Riemannian thermo-statistics geometry

TL;DR

This paper introduces a Riemannian geometric framework for classical statistical mechanics, interpreting thermodynamic quantities as geometric notions and using curvature to measure statistical dependence among macroscopic observables.

Contribution

It extends Ruppeiner geometry by formulating a Riemannian structure on the manifold of macroscopic observables, linking curvature to irreducible statistical dependence.

Findings

Entropy and thermodynamic quantities are geometric invariants.

Statistical curvature scalar characterizes irreducible dependence.

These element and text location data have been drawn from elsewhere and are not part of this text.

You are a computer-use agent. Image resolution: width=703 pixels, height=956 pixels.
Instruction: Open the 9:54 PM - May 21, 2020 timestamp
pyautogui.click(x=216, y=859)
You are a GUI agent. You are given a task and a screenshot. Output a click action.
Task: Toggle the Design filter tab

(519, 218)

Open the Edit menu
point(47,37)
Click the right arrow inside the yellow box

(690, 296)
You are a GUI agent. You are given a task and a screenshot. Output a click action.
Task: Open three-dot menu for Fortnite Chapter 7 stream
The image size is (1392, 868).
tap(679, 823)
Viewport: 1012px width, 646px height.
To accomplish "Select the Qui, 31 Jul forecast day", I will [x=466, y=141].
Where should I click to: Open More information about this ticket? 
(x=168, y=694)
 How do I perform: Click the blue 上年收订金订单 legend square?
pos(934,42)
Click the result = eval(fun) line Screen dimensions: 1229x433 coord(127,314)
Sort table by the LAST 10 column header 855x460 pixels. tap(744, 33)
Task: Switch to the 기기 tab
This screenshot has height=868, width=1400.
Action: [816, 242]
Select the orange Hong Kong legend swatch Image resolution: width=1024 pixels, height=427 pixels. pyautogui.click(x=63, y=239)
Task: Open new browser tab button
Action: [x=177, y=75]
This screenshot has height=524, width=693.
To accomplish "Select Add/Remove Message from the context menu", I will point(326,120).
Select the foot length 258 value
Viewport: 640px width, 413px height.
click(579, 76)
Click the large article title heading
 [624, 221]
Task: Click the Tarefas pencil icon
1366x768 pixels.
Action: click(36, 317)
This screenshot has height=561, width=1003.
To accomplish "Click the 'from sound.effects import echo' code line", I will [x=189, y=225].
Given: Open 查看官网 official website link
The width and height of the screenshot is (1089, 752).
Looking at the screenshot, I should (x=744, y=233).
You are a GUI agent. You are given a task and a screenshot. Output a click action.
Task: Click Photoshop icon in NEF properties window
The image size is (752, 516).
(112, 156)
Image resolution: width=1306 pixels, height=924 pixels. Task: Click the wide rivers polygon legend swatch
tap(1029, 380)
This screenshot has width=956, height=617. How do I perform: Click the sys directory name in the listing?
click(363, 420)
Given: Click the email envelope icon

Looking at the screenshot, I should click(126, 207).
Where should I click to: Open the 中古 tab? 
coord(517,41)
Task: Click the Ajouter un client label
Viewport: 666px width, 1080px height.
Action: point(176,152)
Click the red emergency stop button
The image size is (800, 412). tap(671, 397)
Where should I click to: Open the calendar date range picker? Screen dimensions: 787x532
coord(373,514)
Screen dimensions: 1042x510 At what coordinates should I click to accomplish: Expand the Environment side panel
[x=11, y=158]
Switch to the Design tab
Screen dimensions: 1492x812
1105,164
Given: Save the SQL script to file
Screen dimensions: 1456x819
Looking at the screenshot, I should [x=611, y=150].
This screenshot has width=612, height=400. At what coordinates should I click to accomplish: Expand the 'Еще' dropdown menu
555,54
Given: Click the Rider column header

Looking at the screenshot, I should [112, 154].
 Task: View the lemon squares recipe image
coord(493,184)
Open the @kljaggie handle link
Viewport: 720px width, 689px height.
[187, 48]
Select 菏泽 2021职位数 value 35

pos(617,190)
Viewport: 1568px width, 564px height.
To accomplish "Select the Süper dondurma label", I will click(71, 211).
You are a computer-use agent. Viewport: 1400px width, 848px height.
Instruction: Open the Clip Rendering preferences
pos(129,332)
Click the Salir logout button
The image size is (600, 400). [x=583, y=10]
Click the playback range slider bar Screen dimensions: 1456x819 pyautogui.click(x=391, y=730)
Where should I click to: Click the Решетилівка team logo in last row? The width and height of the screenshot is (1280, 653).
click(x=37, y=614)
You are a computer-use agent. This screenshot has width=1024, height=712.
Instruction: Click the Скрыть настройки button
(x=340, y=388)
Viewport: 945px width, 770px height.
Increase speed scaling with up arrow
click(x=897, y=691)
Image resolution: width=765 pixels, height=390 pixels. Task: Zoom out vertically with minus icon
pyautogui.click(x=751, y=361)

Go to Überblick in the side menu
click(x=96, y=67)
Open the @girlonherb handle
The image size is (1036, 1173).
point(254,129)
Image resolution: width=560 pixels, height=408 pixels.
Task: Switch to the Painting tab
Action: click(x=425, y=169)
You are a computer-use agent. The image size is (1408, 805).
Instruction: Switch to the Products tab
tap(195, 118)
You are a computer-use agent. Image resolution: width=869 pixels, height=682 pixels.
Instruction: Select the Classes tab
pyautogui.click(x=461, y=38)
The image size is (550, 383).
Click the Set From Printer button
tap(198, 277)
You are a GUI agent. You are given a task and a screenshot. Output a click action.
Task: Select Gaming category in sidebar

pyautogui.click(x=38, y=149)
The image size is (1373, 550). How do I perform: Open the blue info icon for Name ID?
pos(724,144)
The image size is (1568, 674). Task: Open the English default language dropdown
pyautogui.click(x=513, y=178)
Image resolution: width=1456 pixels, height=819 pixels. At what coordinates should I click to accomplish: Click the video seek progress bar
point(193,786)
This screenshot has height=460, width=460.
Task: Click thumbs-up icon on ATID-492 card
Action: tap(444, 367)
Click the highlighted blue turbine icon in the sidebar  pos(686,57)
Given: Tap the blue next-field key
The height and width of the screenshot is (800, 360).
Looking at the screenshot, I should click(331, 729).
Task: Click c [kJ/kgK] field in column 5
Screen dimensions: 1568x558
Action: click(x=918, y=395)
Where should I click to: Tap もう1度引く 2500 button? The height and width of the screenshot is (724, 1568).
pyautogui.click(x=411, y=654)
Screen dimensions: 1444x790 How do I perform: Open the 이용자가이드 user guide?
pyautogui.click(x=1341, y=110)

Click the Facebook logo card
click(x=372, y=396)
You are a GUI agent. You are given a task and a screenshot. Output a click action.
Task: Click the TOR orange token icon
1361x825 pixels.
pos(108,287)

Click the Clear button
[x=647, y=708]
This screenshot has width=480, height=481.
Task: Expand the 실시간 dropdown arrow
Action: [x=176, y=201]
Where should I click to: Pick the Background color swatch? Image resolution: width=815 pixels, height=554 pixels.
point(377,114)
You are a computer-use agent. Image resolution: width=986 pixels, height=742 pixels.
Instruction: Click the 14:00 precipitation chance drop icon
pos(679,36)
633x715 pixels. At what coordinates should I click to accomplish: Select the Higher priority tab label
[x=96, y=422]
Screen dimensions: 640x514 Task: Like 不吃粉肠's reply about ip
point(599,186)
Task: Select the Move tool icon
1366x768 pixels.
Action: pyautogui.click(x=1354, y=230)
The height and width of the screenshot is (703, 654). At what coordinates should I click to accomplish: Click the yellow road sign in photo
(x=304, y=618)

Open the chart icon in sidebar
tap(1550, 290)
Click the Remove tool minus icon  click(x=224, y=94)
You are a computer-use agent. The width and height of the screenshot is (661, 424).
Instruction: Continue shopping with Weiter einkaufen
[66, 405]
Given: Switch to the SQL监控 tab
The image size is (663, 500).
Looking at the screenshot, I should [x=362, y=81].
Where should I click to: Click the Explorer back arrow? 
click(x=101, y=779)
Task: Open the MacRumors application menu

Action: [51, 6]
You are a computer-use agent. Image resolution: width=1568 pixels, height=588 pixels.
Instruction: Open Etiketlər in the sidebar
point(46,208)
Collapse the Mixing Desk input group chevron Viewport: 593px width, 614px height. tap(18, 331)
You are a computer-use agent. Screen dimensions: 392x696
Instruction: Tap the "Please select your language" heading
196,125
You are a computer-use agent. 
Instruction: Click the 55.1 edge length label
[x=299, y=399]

Analogy established with Einstein's General Relativity.

Abstract

It is developed a Riemannian reformulation of classical statistical mechanics for systems in thermodynamic equilibrium, which arises as a natural extension of Ruppeiner geometry of thermodynamics. The present proposal leads to interpret entropy $\mathcal{S}_{g}(I|\theta)$ and all its associated thermo-statistical quantities as purely geometric notions derived from the Riemannian structure on the manifold of macroscopic observables $\mathcal{M}_{\theta}$ (existence of a distance $ds^{2}=g_{ij}(I|\theta)dI^{i}dI^{j}$ between macroscopic configurations $I$ and $I+dI$). Moreover, the concept of statistical curvature scalar $R(I|\theta)$ arises as an invariant measure to characterize the existence of an \textit{irreducible statistical dependence} among the macroscopic observables $I$ for a given value of control parameters $\theta$. This feature evidences a certain analogy with Einstein General Relativity, where the spacetime curvature $R(\mathbf{r},t)$ distinguishes the geometric nature of gravitation and the reducible character inertial forces with an appropriate selection of the reference frame.